The wonderful thing about this first volume of Jack Kent's King Aroo is for that as much as readers may be bowled over by its general loveliness and cowed by the cartoonist's skill with Pogo-style interrelationships as early as a few months in, the lingering memory is how much a certain kind of amateurishness graced this strip in its early days. In his long introduction for the volume, Bruce Canwell describes a family that I think he accurately describes as a kind of precursor to modern bohemian households, settling in Texas for opportunities that simply weren't available in the Upper Midwest. We meet Jack Kent not as a precocious artist but a full-fledged comics fan, cheekily sidling up to his idols in the pursuit of free art, aware of a small network of fervent fellow collectors through which to pad out what he's missing.

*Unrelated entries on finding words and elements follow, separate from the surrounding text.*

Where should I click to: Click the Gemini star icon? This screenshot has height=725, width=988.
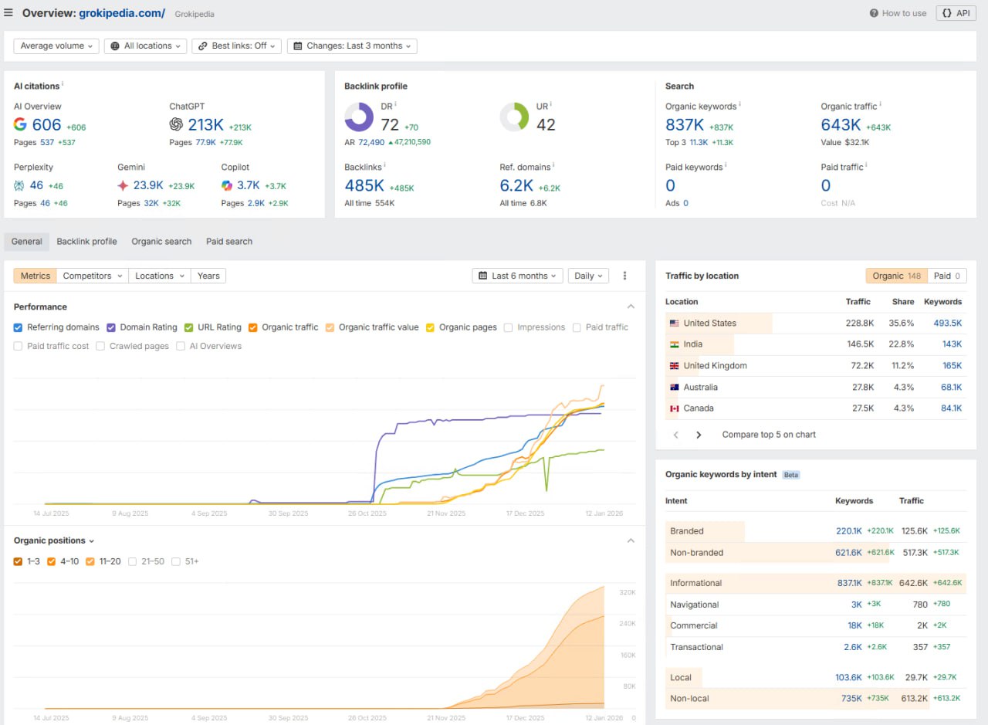point(123,185)
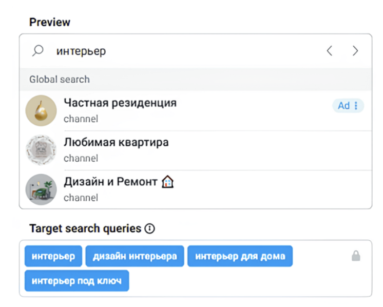Select the "интерьер под ключ" query tag

pyautogui.click(x=76, y=281)
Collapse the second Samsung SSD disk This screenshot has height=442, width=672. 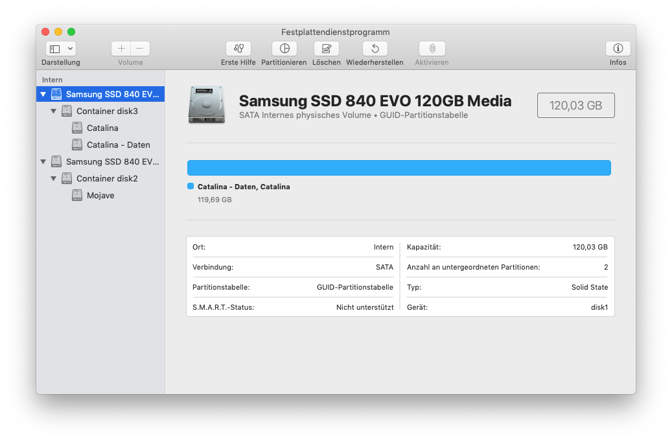[43, 162]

His is a familiar presence. One can easily see a college-aged Kent descending on an FDR-era SPX, or trading barbs in a late '40s letter circle set up to act like the Comics Journal message board.

The strip itself benefits from its creator's fannish outlook: Kent could draw funny pictures from Day One, and seems to favor that activity over making fluent comics progressions in the style of Walt Kelly. King Aroo I think is frequently more engaging for that orientation, easier to parse, full of eye candy without being an extended tribute to the fluid nature of comic strips built from an animated tradition. It's a strip for every comics fan that preferred the earlier, rougher works of a cartoonist that eventually become frighteningly accomplished and slick. This is doubly important in that Kent's characters are generally but not uniquely memorable; it's not a strip from which anyone remembers this character or that one. Its strength are more about the satisfying general milieu and the sheer number of folks going about their funny business. I'm so glad this book exists. Like D&Q's work with the Moomin comics, it's hard to remain skeptical and to pick at nits when diving into one of the largely dormant, undiscovered and hugely rich comics worlds of the last 75 years. That it's realized by a fan of the form with an eye towards what he himself might have enjoyed, well, that's a bonus.